The Role of Copper in Preserves
Nothing beats an experiment. Let’s begin by putting red currants or raspberries in an unplated copper pan. To be rigorous about it, let’s first measure the pH of the pan’s contents (pH is a measure of acidity running from 0, for very strong acids, to 14, for very strong bases). The acidity of such fruits sometimes is surprisingly high. Indeed, a pH of about 3—which is to say about as much as certain vinegars—is not unheard of. Next, tilt the pan and you will see that the copper has been stripped away by the fruit and its juice. In other words, the copper ions covering the metal have dissolved.
Do these ions have an effect on the preserves? Let’s conduct another experiment, dividing a previously cooked batch of preserves in a chemically inert container (glass, for example) and then adding a copper salt to one of the two halves. When the two portions have cooled, one observes that the one containing copper ions is firmer than the other. Why? Because the solidity of the preserves depends on the presence of pectin molecules, extracted from the fruits, which form a network that traps the water, sugar, and fruits. Adding lemon juice generally promotes gellification because pectin molecules contain carboxylic acid –COOH groups that, depending on the degree of acidity, may or may not combine. If the environment is insufficiently acidic, the carboxylic acid groups are ionized in –COO– form so that the electrical charges they carry have a mutually repulsive effect; in an acidic environment, by contrast, these groups are neutralized and the pectin molecules no longer repel one another.

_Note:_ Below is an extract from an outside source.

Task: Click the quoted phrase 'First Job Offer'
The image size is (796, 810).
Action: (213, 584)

What is the role of copper in all of this? In preserves copper is found in the form of ions and possesses two positive electric charges that interact with the two negatively charged groups, causing the pectins to bond with one another. In other words, copper reinforces the pectin gels, hardening preserves, as experience shows.
And Tin?
Given that copper is a suitable material, why should the tin that covers the inner surface of old preserving pans be harmful? Could it be that the old dictums are nothing more than the worthless residue of empirical advances in culinary practice? As it turns out, putting red fruits such as raspberries or currants in tin-plated containers produces no unwelcome consequences. Because tin does not act on red fruits, one might suppose that copper is the culprit, but fruits placed in copper are not altered either.

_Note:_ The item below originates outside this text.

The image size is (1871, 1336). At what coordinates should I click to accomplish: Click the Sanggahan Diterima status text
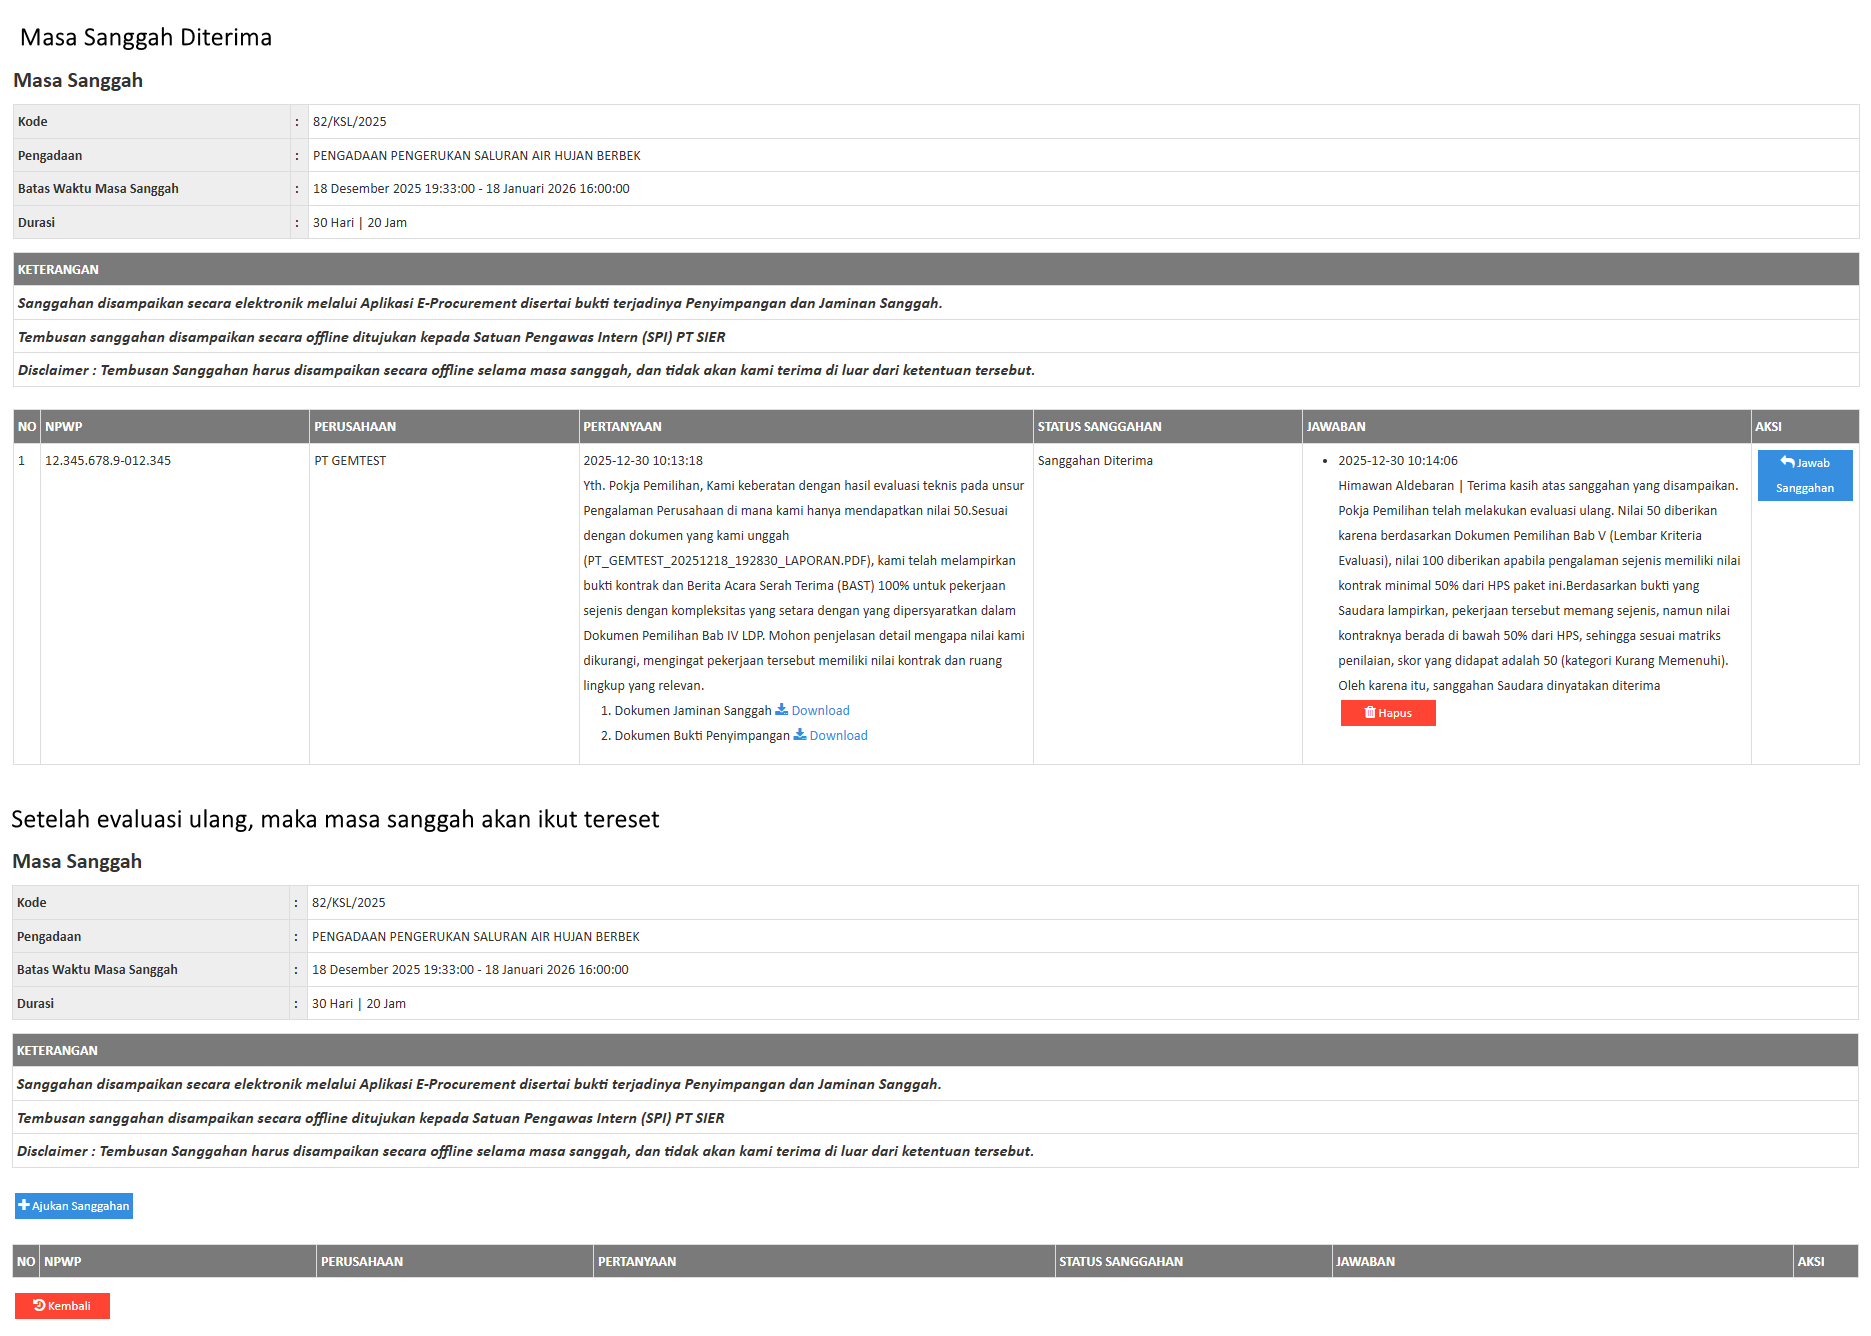(1095, 461)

It is nonetheless generally the case that metals act through their salts. Try sprinkling a pinch of various metallic salts—silver, aluminum, copper, tin, iron, and so on—over red fruits. The tin salts immediately cause a disagreeable purplish color to appear because the pigments in the red fruits have combined with the metallic atoms; and because the electrons responsible for this bond are differentially distributed in the molecules of the pigments, these pigments absorb light to different degrees. Thus silver salts cause raspberries to whiten a bit, whereas copper ions give them a fine red-orange color. Tin ions trigger the purple tinge that has given rise to the prejudice against tin-plated pans.
Modern cleaning methods are superior to those in times past, however, and so the dictum must be amended: Red fruits should never be placed or cooked in unclean tin-plated copper pans.